Recently, studies have shown that using heat-killed bacteria like probiotic Pediococcu sacidilactici strain R037, PSA purified from B. fragilis [165], and heat shock protein 65 (Hsp65) produced from the Lactococcus lactis [170] also reduced the severity of EAE [114, 115, 118, 167, 170]. These findings suggest that bacteria-derived products may have therapeutic potential in MS and EAE.

4.4. Fecal Microbial Transplantation (FMT)

Currently, FMT has been paid wide attention for restoring intestinal microecological balance, which may be significantly efficacious and have less adverse reactions. Now FMT's adaptive diseases has been extended from the initial intestinal disorders to the metabolism, neurosis, autoimmunity, allergic diseases, and cancer prevention [171-173]. The results of clinical trials have shown that FMT can improve the walking ability in MS and alleviate autistic behavior as well as improve the neurological symptoms of PD [171, 174]. Borody et al. reported three patients with MS with severe constipation treated with FMT, which reduced the neurological symptoms and normalized walking. Unfortunately, the study had a small sample and was uncontrolled [175]. So far, FMT has been limited to individual cases, and clinical applications require more rigorous scientific evidence and human experimental verification in large samples.

4.5. Others

Parasites, in particular helminths or worms, have an effect on Th2 cell induction to produce anti-inflammatory cytokines, including IL-4, IL-10, IL-13, and TGF-b [176]. Helminths have provided therapeutic effects in patients suffering from MS and ulcerative colitis [176]. In addition, patients with MS naturally infected with helminths had fewer relapses than uninfected patients, and elimination of the parasites worsened their condition [177, 178]. Based on these findings, helminths may be a new method of MS treatment.

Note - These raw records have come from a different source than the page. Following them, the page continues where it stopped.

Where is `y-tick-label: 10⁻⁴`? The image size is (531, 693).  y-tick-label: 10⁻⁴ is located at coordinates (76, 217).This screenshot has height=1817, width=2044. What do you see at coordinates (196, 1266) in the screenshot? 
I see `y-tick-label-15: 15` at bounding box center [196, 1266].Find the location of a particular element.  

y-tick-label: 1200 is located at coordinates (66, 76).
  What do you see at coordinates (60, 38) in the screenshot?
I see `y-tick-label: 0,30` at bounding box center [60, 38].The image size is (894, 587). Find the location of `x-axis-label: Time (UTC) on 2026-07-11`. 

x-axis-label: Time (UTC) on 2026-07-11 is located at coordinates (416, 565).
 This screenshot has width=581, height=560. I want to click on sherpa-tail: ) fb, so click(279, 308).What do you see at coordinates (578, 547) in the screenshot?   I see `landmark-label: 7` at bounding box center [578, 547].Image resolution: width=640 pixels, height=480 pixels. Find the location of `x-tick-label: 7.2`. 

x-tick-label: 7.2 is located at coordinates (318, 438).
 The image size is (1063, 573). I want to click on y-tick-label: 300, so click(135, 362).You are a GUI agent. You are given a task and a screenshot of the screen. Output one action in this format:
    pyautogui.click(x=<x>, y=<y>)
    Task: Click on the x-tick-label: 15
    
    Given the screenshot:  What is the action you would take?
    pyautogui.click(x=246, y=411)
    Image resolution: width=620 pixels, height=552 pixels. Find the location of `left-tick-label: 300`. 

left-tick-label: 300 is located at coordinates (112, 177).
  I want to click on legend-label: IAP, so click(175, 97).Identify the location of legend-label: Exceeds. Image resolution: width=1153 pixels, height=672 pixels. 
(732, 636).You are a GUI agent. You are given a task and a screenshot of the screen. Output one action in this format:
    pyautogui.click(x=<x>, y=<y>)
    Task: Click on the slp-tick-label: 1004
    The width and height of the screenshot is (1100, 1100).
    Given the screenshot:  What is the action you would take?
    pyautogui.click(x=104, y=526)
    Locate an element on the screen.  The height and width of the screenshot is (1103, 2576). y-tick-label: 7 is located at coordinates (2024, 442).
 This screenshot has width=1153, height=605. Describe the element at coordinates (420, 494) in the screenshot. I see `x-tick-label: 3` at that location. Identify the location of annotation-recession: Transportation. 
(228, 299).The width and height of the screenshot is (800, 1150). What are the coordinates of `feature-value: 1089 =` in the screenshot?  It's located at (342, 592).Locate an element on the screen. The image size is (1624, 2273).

As described above, the alterations in the microbial composition of the gut may drive disease, which is a process called as dysbiosis. In recent years, more and more evidence suggest that the dysbiosis of the gut microbiome may be the cause of MS and other disorders, such as depression and Parkinson's disease [179-181]. However, the pathogenesis of these disorders is more complex than the dysbiosis of gut microbiome speculated [182], which may be one of the pathogenic factors for driving these disorders. Also it might be an alteration of microbial architecture from healthy condition with immune balance shifting toward an immune imbalance with inflammatory phenotype [183].

5. Conclusion

This review focused on exploring the complex roles of the alterations in the gut microbiome in MS and EAE. Dysbiosis in the gut microbiome may be one of the causes of the numerous diseases, including MS. Gut therapies including dietary modification, drug treatment, probiotics, FTX, and perhaps helminth treatment may be used in MS in the future. However, there is still a long way to go, as more rigorous scientific evidence with larger sample sizes are required for clinical application.